Depreciation Requires Businesses to Pay Tax on Income That Doesn’t Exist

Federal Tax

While tax rates matter to businesses, so too does the measure of income to which those tax rates apply. The corporate income tax is a tax on profits, normally defined as revenue minus costs. However, under the current tax code, businesses are unable to deduct the full cost of certain expenses—their capital investments—meaning the tax code is not neutral and actually increases the cost of investment.

Under the U.S. tax code, businesses can generally deduct their ordinary business costs when figuring their income for tax purposes. However, this is not always the case for the costs of capital investments, such as when businesses purchase equipment, machinery, and buildings.

Typically, when businesses incur capital investment costs, they must deduct them over several years according to preset depreciation schedules, instead of deducting them immediately in the year the investment occurs. The Tax Cuts and Jobs Act of 2017 alleviated the tax code’s bias against short-lived capital investments. However, the full expensing provision is temporary and doesn’t apply to capital investments with longer lives.

For investments ineligible for full expensing, the delay in taking deductions means the present value of the write-offs (adjusted for inflation and the time value of money) is smaller than the original cost. How much less valuable depends on the rate of inflation and the discount rate. The delay effectively shifts the tax burden forward in time as businesses face a higher tax burden today because they cannot fully deduct their costs, and it decreases the after-tax return on the investment.

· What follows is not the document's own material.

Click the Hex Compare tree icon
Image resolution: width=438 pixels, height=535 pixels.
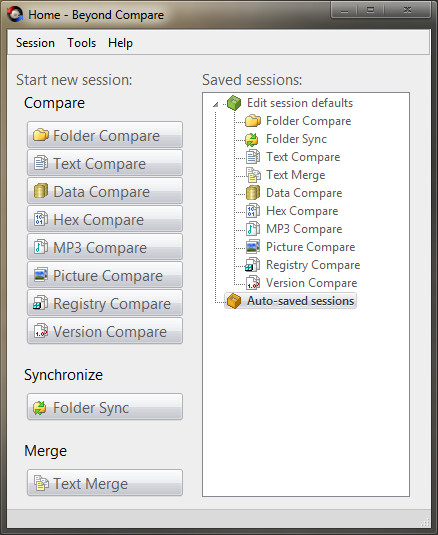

As illustrated below, this treatment understates costs and overstates profits, which in turn leads to a greater tax burden that increases the cost of the investments.

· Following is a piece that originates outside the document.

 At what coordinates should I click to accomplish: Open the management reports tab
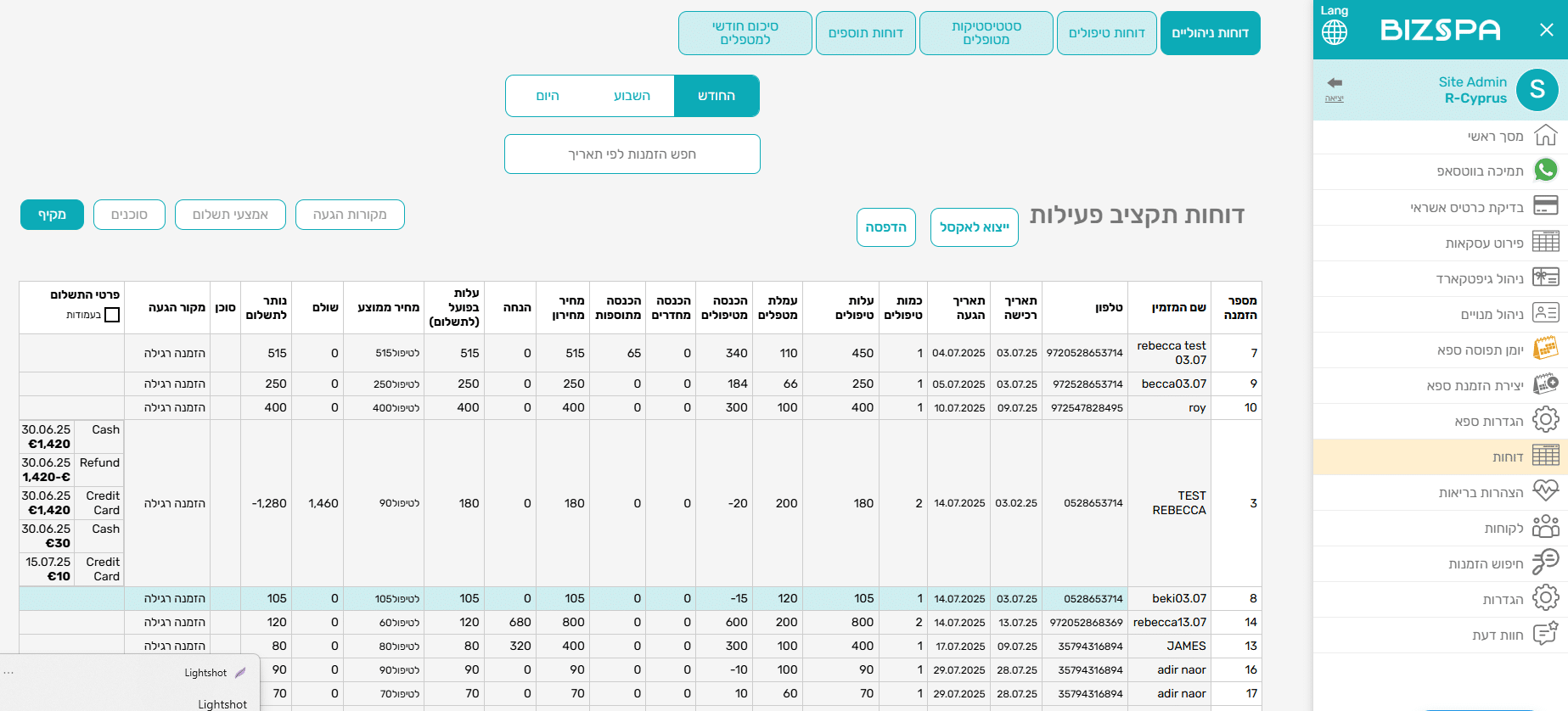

Currently, capital investments in nonresidential buildings—a type of investment that does not qualify for full expensing—must be depreciated over a 39-year period. Under current law, in present value terms, businesses would only be able to deduct $42.12 of their initial $100 investment over the 39-year recovery period, while the remaining $57.88 of costs would never be subtracted from revenue. The business would owe income tax on the overstated profit, resulting in a present value tax burden of $12.15, on income that doesn’t exist, which reduces the rate of return on the $100 investment.

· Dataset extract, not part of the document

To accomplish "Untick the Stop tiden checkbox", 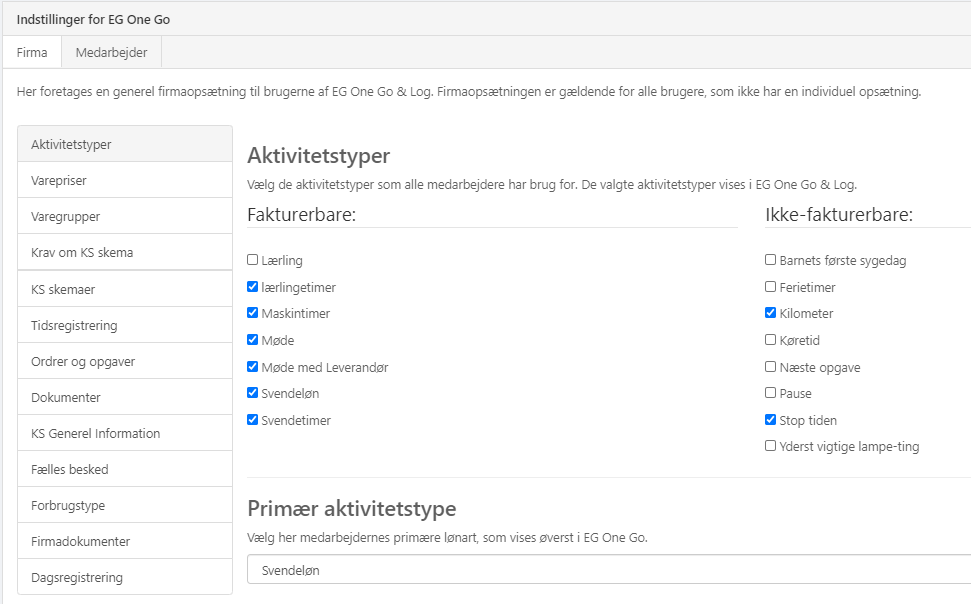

When a business decides whether to make an investment, it adds up the cost of doing so, including taxes, and weighs that cost against the revenue expected over the life of the asset. Cost recovery systems that fall short of full, immediate expensing deny the investor a tax claim for part of the cost of production and increase the cost of making the investment.

Ultimately, this means that the corporate income tax is biased against investment in capital assets to the extent that it makes the investor wait years or decades to claim the cost of machines, equipment, or factories on their tax returns. Full expensing for all types of assets would bring neutrality to the corporate income tax by allowing businesses to deduct the full cost of capital investment.